"""
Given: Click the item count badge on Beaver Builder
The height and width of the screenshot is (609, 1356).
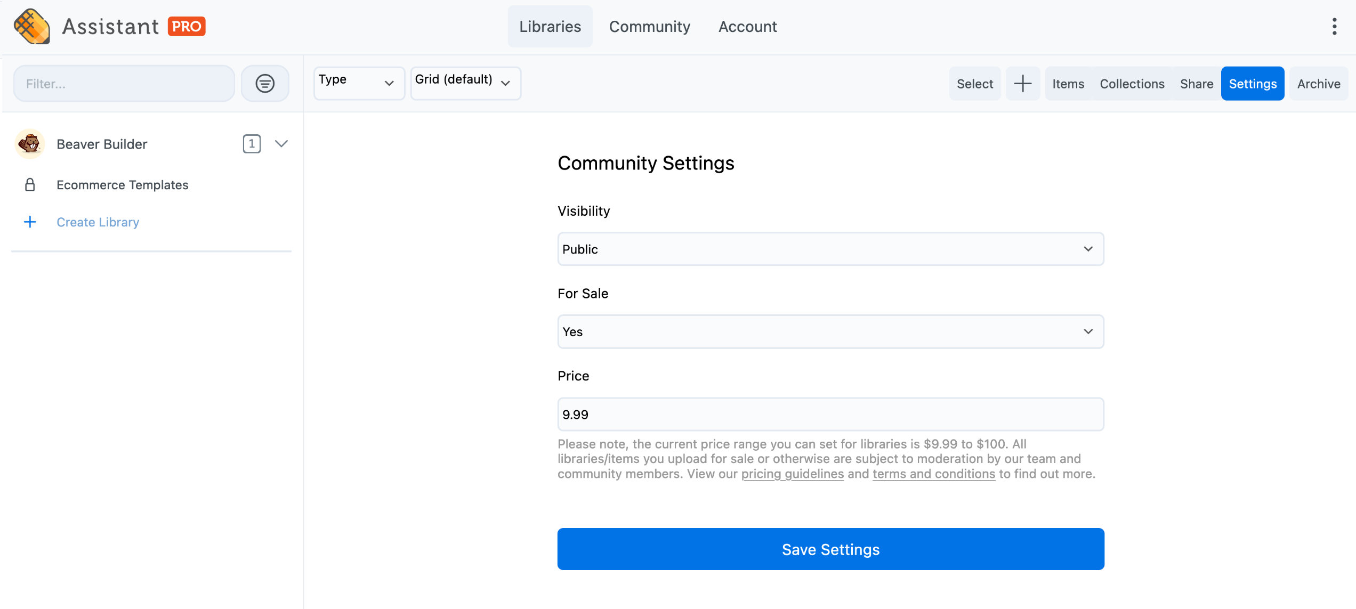Looking at the screenshot, I should (252, 143).
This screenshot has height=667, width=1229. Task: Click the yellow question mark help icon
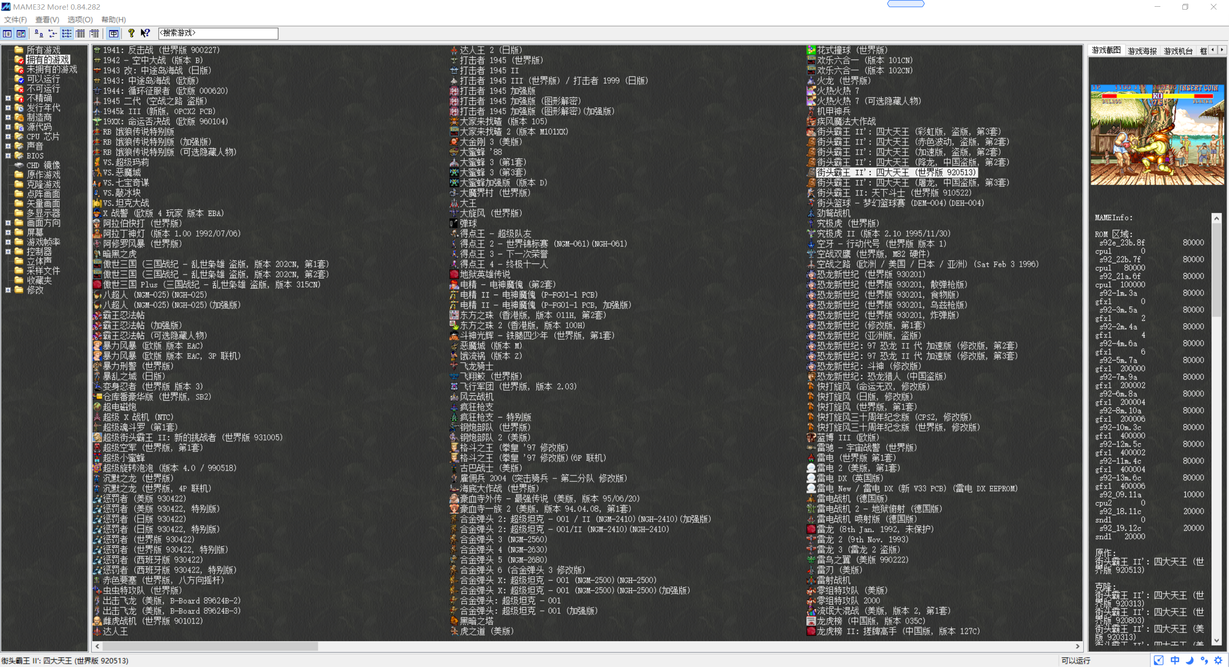131,33
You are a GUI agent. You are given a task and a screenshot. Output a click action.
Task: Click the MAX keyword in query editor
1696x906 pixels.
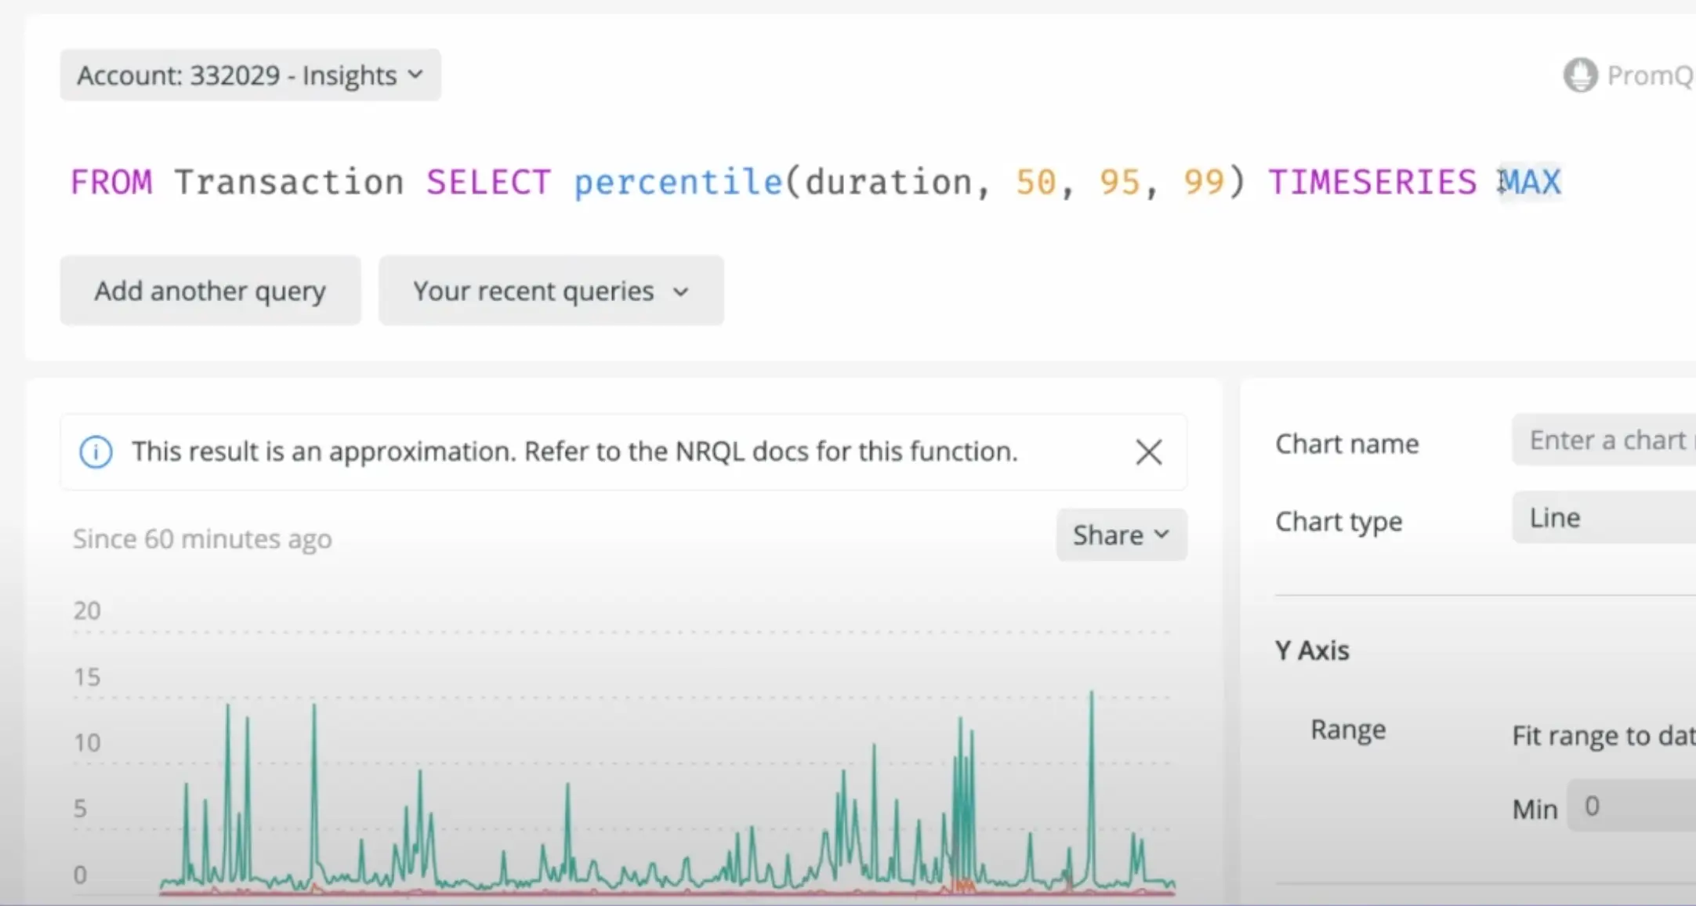point(1530,183)
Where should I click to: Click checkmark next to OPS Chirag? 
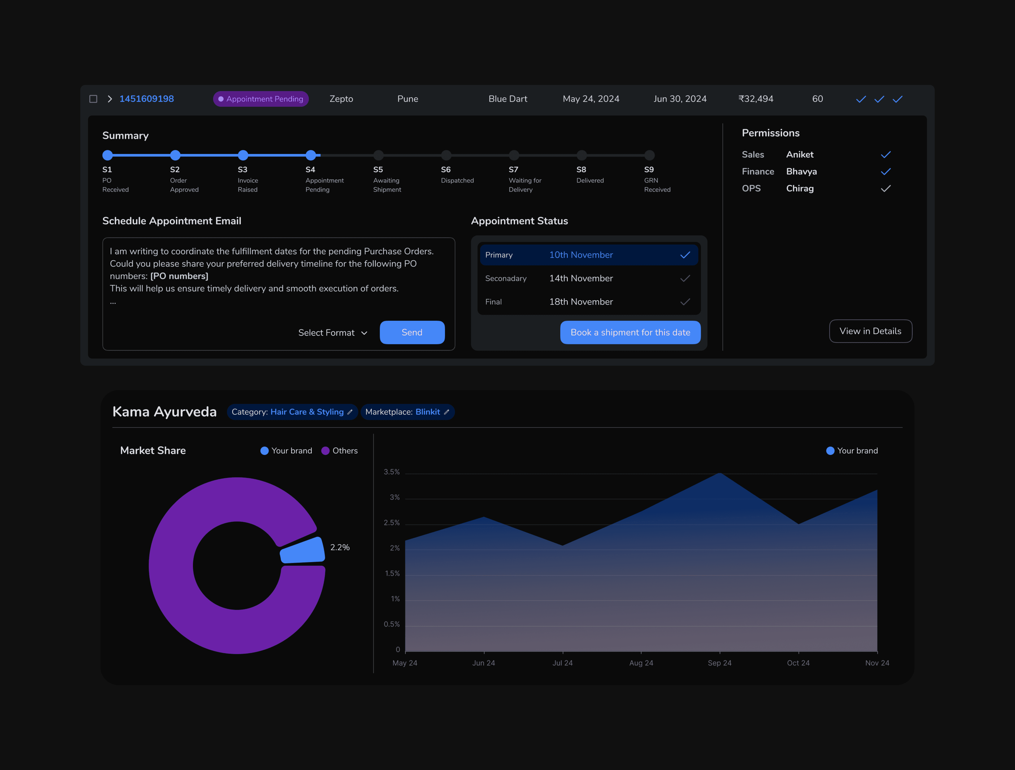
"""
### ACTION ITEM
Restate each line of the records exactly; pictures do not belong in the copy.

### EXPECTED ANSWER
Given: Click the item count badge on Beaver Builder
The height and width of the screenshot is (609, 1356).
Looking at the screenshot, I should (252, 143).
This screenshot has height=667, width=1229. Task: Click the yellow question mark help icon
131,33
You are a GUI agent. You are given a task and a screenshot. Output a click action.
Task: Click the MAX keyword in query editor
1696x906 pixels.
point(1530,183)
Where should I click to: Click checkmark next to OPS Chirag? 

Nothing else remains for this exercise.